• Annuity – lump sum of some R400 000 invested – nil guarantee – annuity payable monthly in arrears for life – annuitant 57 years of age and in poor health at the time of its conclusion – annuitant dies soon thereafter – alleged misselling.
Mrs A, a childless divorcee, had some R400 000 available for investment. It was destined to be her sole source of income. She sought the advice of a good friend of hers, Mr B, an intermediary associated with company X. They eventually settled on a nil guarantee annuity issued by company X, payable monthly in arrears for life, with a 5% annual escalation. The policy read: “The life assured will receive the annuity amount until death occurs. The contract will cease on the death of the life assured” and “R2090.85 payable on the first due date and monthly thereafter. The final payment will be made on the payment due date immediately prior to the date of death of the annuitant.”
An odd feature of the contract was that Mrs A nominated her two nephews as beneficiaries, which, considering that the annuity would have no residual value, was a contradiction in terms.
Mrs A, sadly, died relatively soon after the conclusion of the contract which meant that the balance of her funds reverted to company X. Her sister-in-law, Mrs C, mother of the two beneficiaries, raised a complaint with company X and eventually with our office.

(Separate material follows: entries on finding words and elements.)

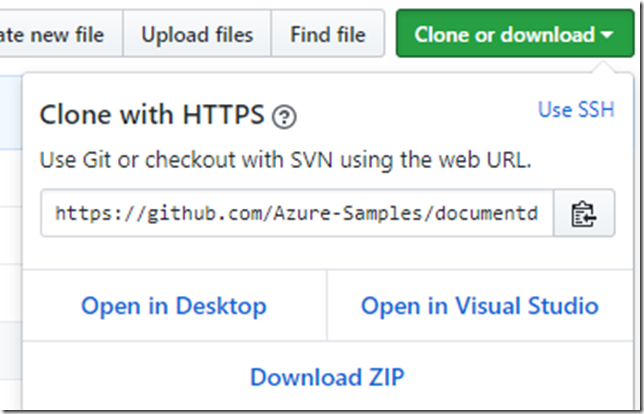This screenshot has width=644, height=414.
Task: Download ZIP of the repository
Action: click(327, 377)
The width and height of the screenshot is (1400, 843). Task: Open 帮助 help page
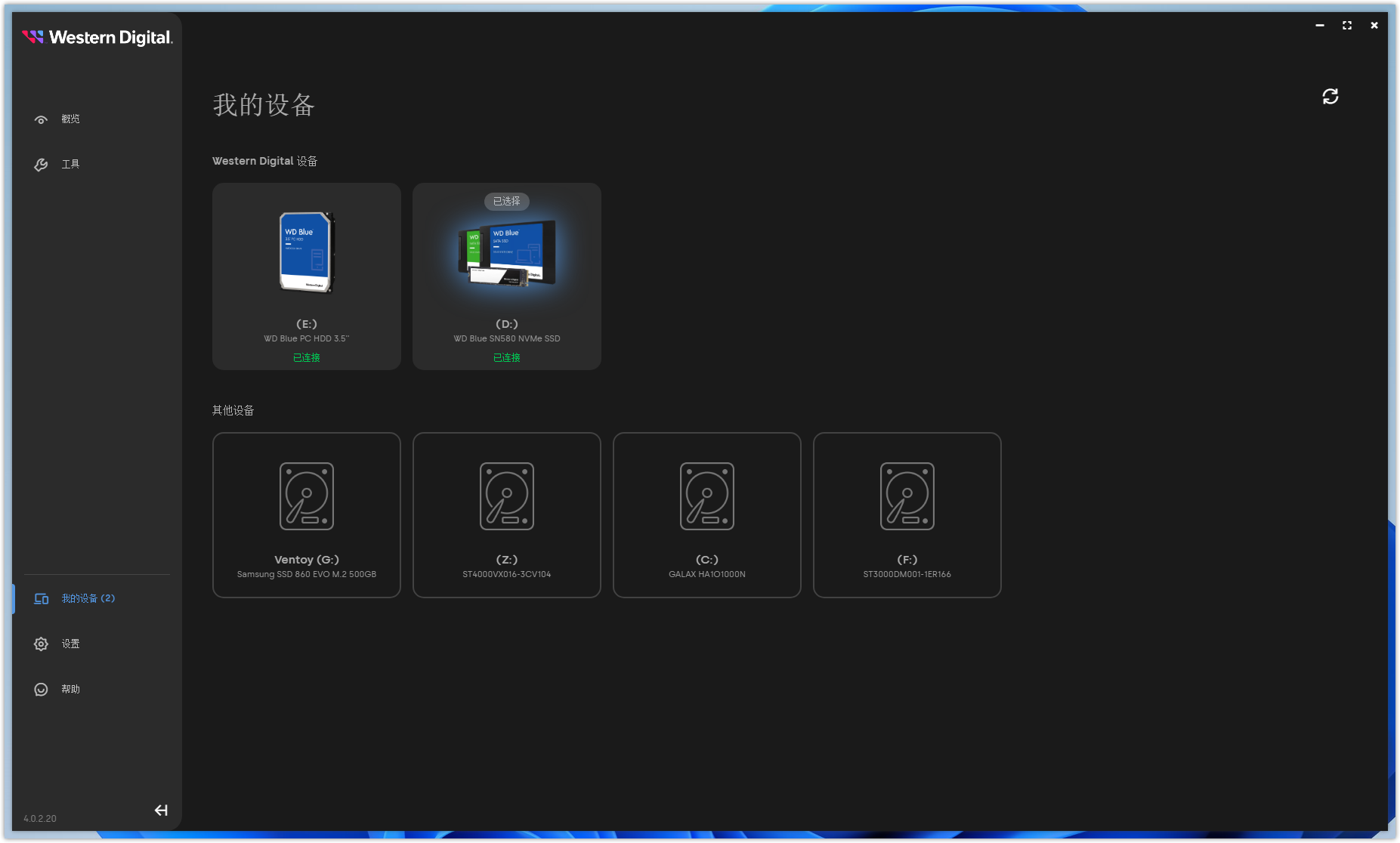tap(70, 689)
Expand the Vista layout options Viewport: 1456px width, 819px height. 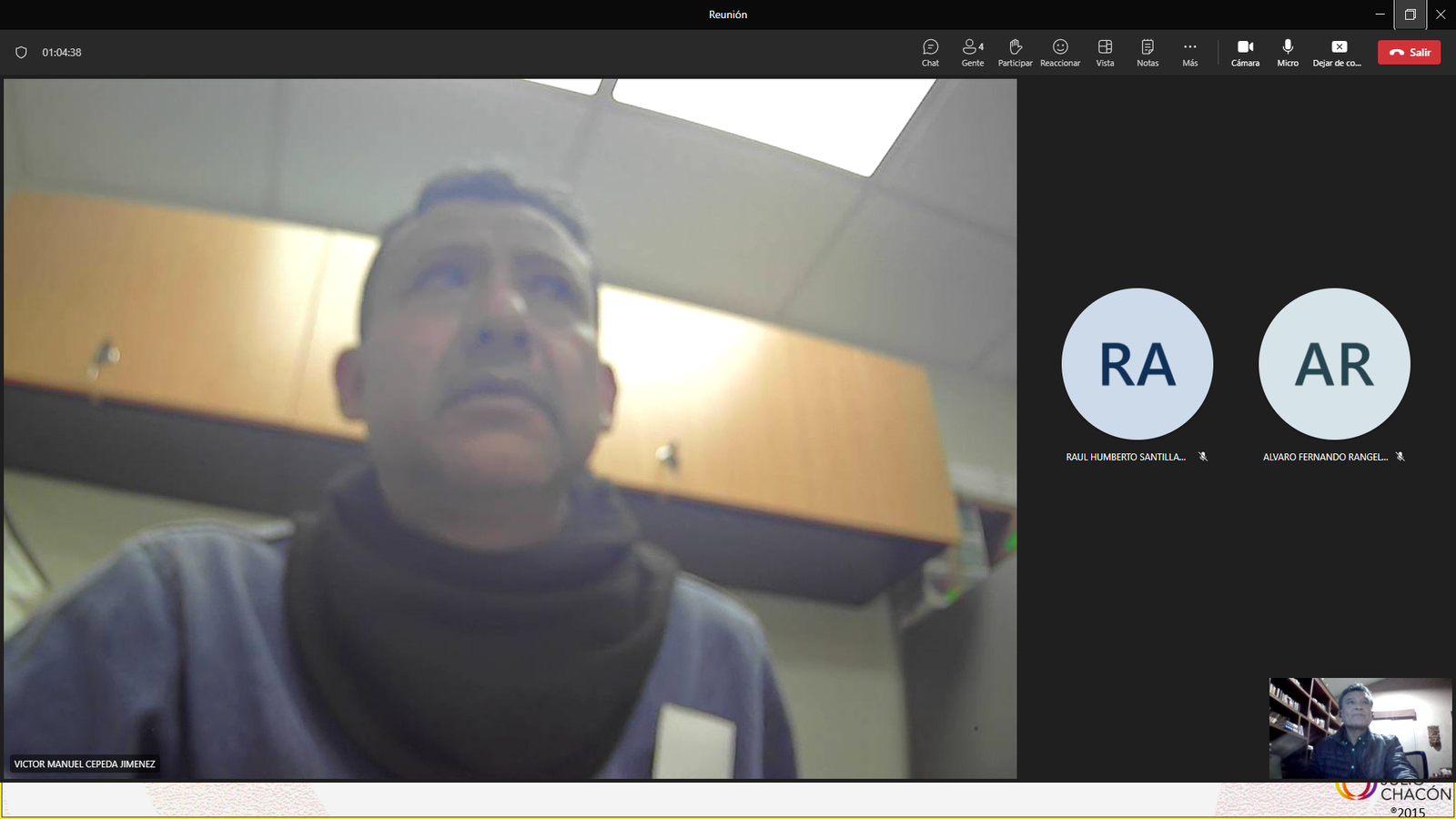1105,52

She alleged that Mrs A was, to the knowledge of Mr B, 57 years old and in poor health at the time of the conclusion of the contract; that Mrs A was naïve about financial matters; the fact that she nominated her beneficiaries showed that she wanted the balance of her funds to revert to them; and that she should rather have been sold a life annuity policy with a capital guaranteed period and a return of capital on death.
We asked for a statement from Mr B. He provided copies of the various investment options which were discussed with Mrs A. She was adamant that she wanted to maximise her income. A capital guarantee would have reduced her income stream, although not significantly so. Mr B explained that he happened to be absent on the day Mrs A came in to sign the application form and that the assistant who helped her could not recall why she completed the beneficiary section, other than the forms she filled in were standard ones and that Mrs A must have completed it “as a matter of routine”.

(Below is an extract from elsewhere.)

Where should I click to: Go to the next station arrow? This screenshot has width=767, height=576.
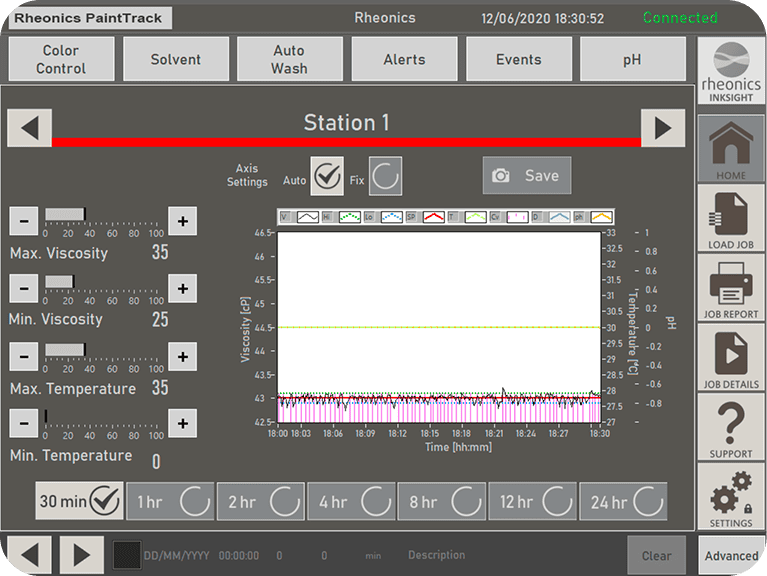point(661,127)
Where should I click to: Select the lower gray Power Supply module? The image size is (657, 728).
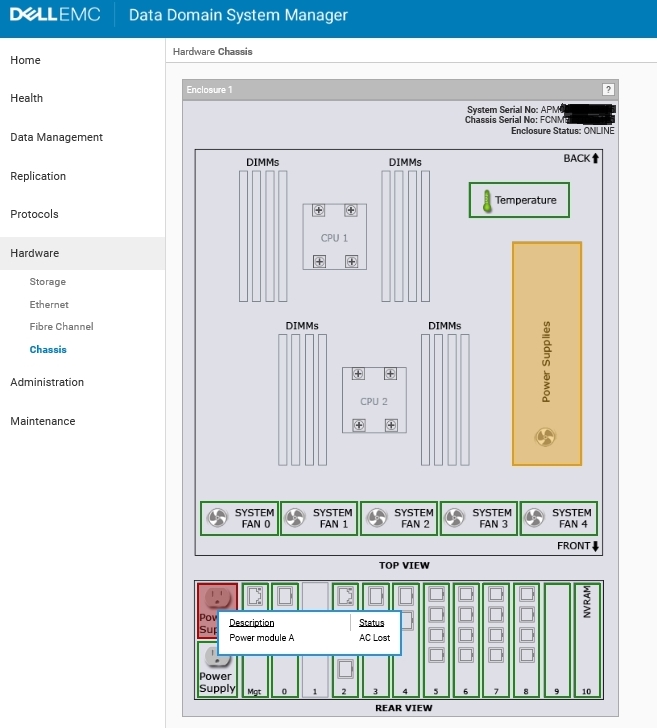point(217,668)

This was another of those difficult cases where there was a dispute of fact, exacerbated because only one version could be placed before us, inter alia, as to whether Mrs A was badly advised and truly understood what she agreed to when she signed the application form.
In the result we could not come to a clear conclusion that the probabilities favoured the complainant. We wrote: “The fact that Mrs A did not have financial dependants gives weight to a conclusion that she would have wanted the maximum income and would have been persuaded to purchase a nil guarantee annuity to maximise her income as a concern for financial dependants would not have been a factor. I truly regret that I cannot on the facts on file make a determination in your favour. I realise that it must seem very unfair that the insurer should profit from the untimely death of Mrs A. However, unless there is additional information which would tip the scale in favour of a conclusion that Mrs A could not reasonably have made the choice which was indicated on the application form, I am not able to decide in your favour.”
In the absence of further information the complaint was not upheld.